Parkland Survivor and March for Our Lives Founder Jaclyn Corin Accepted to Harvard

The gun safety advocate posted a picture of her acceptance online.

FILE – In this March 24, 2018 file photo, Yolanda Renee King, grand daughter of Martin Luther King Jr., left, accompanied by Jaclyn Corin, right, a student at Marjory Stoneman Douglas High School in Parkland, Fla., and one of the organizers of the rally, speaks during the “March for Our Lives” rally in support of gun control in Washington |Photo via AP/Andrew Harnik, File

“Hard work pays off.”

That’s the message shared by Parkland survivor and gun control advocate Jaclyn Corin, who announced she has been accepted at Harvard.
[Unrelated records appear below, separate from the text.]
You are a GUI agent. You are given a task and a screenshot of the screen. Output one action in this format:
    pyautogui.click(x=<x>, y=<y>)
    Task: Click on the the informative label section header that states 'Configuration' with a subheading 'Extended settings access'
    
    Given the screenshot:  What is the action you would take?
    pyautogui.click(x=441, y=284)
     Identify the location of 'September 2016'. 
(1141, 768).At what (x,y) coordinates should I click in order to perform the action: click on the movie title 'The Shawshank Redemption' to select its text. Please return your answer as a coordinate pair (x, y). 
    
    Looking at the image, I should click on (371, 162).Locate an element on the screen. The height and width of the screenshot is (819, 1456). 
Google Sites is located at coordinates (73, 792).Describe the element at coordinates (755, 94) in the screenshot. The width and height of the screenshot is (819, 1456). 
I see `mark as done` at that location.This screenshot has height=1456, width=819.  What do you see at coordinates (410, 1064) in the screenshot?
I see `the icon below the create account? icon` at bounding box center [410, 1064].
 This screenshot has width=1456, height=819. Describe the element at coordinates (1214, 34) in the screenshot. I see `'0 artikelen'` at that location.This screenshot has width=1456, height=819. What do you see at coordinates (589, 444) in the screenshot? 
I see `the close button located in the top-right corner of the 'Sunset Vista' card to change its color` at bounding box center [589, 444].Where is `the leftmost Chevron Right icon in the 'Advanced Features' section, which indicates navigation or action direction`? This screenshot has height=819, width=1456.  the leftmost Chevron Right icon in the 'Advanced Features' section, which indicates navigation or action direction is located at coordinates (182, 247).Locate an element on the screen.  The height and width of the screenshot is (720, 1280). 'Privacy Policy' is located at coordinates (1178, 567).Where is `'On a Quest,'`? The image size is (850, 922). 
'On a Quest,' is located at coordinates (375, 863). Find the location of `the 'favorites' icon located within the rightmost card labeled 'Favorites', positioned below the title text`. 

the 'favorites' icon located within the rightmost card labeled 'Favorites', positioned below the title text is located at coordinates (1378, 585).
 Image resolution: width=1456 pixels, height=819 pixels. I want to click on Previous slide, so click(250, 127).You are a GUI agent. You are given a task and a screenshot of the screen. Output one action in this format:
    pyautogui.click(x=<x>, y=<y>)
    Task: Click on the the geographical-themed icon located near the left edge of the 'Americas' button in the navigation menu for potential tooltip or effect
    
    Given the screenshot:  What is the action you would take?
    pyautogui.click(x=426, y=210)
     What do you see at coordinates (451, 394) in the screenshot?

Corin posted a photo of her acceptance letter to the Ivy League institution on social media Thursday, along with the hashtag #Harvard2023, and three question marks.

So it doesn’t look like she’s definitely made her mind up about heading to Cambridge next year. She applied via the “early action” program, which gives students the option of finding out early whether they’ve gotten in, but is non-binding.

Corin, who was a student at Marjory Stoneman Douglas High School when a gunman killed 17 there in February, has become a prominent voice in the movement to pass gun reform legislation and is a co-founder of the March for Our Lives, which has held demonstrations in cities across the country, including in Boston. Although she doesn’t necessarily have the profile of David Hogg or Emma González, who are often the public face of the movement, Vanity Fair described her in a recent profile as a “a driving force behind the scenes” and a logistics whiz for the organization, which has amassed a giant following online and created a network of high schoolers and college students ready to mobilize, protest, and vote. It takes a whole lot of talent to keep an operation like that going, especially as a teenager, and especially when critics can be vicious.

So it’s not hard to see what Harvard might see in her. If she does decide to go to Harvard, she’ll be in rare company. The college admitted 13.4 percent of early applicants this time around, which the Crimson reports is “likely the most competitive early admissions cycle in Harvard history.”